Aside from preventing sepsis, it also reduced the risk of infections by both the major groups of bacteria: the Gram-positives, by 82 percent; and the Gram-negatives, which are harder to treat with antibiotics, by 75 percent. It even reduced the risk of pneumonia and other infections of the airways by 34 percent. That was “completely unexpected,” says Panigrahi, and it’s the result he’s especially excited about. It suggests that the synbiotic isn’t just acting within the gut, but also giving the infants’ immune systems a body-wide boost.
Probiotics are not without risk. There have been rare cases where the bacteria in these products have caused sepsis in newborn or preterm infants. But Panigrahi saw no signs of that in his study: His synbiotic didn’t seem to cause any harmful side effects.

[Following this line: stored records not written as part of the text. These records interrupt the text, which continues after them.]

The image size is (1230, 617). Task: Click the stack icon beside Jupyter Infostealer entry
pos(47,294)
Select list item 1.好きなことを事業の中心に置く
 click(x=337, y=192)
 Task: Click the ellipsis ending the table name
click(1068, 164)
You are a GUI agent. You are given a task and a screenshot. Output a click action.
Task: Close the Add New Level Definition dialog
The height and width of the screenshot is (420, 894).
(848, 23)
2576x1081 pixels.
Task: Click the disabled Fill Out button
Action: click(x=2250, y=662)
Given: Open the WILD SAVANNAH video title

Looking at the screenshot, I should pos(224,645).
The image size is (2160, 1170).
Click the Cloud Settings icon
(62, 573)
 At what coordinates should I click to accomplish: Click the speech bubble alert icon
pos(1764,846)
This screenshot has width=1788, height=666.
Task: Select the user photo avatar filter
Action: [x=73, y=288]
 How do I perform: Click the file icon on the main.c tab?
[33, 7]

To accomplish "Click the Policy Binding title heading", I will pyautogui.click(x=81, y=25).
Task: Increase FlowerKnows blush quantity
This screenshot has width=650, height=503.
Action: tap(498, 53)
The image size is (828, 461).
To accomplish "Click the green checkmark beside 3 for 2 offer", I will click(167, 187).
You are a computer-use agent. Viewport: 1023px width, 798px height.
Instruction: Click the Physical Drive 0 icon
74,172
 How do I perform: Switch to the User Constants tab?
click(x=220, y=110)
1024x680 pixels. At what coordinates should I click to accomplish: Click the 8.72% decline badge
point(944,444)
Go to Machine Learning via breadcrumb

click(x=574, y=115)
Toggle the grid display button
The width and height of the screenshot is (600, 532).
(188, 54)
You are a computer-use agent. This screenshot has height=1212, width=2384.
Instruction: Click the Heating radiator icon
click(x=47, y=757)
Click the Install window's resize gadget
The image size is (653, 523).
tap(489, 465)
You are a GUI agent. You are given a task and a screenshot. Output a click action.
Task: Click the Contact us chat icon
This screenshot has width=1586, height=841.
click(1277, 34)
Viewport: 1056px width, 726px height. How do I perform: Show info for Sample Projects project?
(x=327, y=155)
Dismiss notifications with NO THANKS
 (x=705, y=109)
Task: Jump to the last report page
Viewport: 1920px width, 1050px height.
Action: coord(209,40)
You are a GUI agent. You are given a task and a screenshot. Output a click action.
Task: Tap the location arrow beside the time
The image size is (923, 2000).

Beyond protecting infants, Panigrahi says that this approach would also reduce the use of antibiotics, and slow the spread of drug-resistant infections. And perhaps best of all, it can be done cheaply. You’d need to treat 27 infants to prevent one case of sepsis, and each week-long course costs just one U.S. dollar.
“It’s a very important study,” says Marie-Claire Arrieta from the University of Calgary. “It not only shows an effective and low-cost way to prevent a horrible infant disease that kills millions worldwide, but provides important clues on how to improve strategies to change the infant-gut microbiome.”
Two earlier trials tested off-the-shelf probiotics on 1,099 and 1,315 premature infants respectively. Neither found any benefits for sepsis. Nor did an Indian trial involving 668 babies born with a low birth weight. In retrospect, such failures were to be expected. Sepsis is a varied and complicated condition. The microbiome is also incredibly varied in early life, and changes in ways we barely understand. “It’s not surprising that a one-size-fits-all approach hasn’t worked thus far,” says Arrieta. Success probably depends on choosing the right strain, administering it at the right time, and feeding it appropriately.
Then again, Panigrahi’s trial only included healthy newborns of normal weight, whose mothers had begun to breastfeed them. They already had the best odds of fighting off infections, so it’s unclear if his synbiotic would work equally well with weaker or smaller babies, who are more prone to sepsis. It’s also unclear exactly why the synbiotic worked, or what effect it might have on the infants’ microbiomes in the long run.
“We may need to test this in different settings and we’re working with the government to do so,” says Panigrahi. “But this should be the standard of care. The money involved is very small. The synbiotic can be manufactured anywhere without fancy technology. And it can do so much good.”